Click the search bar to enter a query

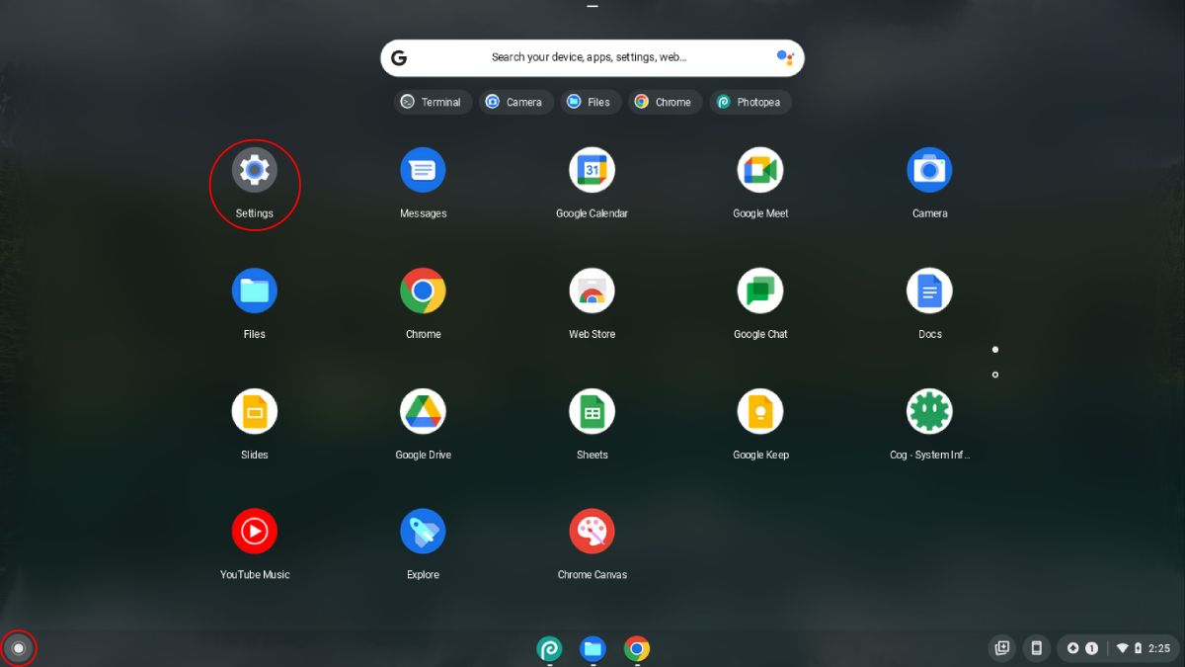click(x=592, y=57)
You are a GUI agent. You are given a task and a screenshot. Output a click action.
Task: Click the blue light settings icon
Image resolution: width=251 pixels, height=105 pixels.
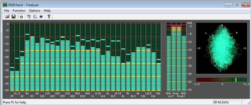click(41, 16)
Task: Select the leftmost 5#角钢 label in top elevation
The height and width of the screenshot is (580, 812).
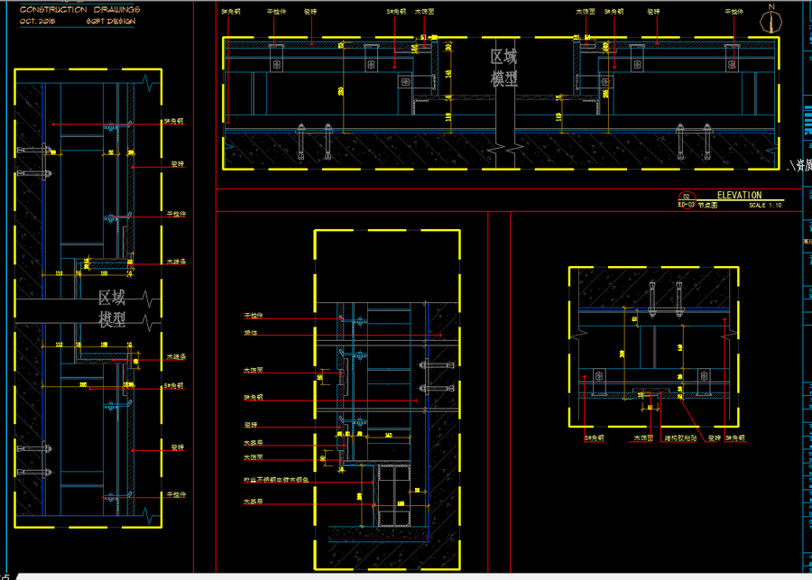Action: click(x=230, y=11)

◇ ◇ ◇ ◇ ◇

▶ **Task instructions**
Rewrite every line of the items above, requests included, and shift each click coordinate in the answers by -128. Leave the pictures out.

▶ **Result of this exercise**
Click the search bar to enter a query

click(x=464, y=-71)
You are a GUI agent. You are given a task and a screenshot. Output a click action.
Task: Click the blue light settings icon
Image resolution: width=251 pixels, height=105 pixels.
click(-87, -112)
Task: Select the leftmost 5#角钢 label in top elevation
The height and width of the screenshot is (580, 812).
Action: click(x=102, y=-117)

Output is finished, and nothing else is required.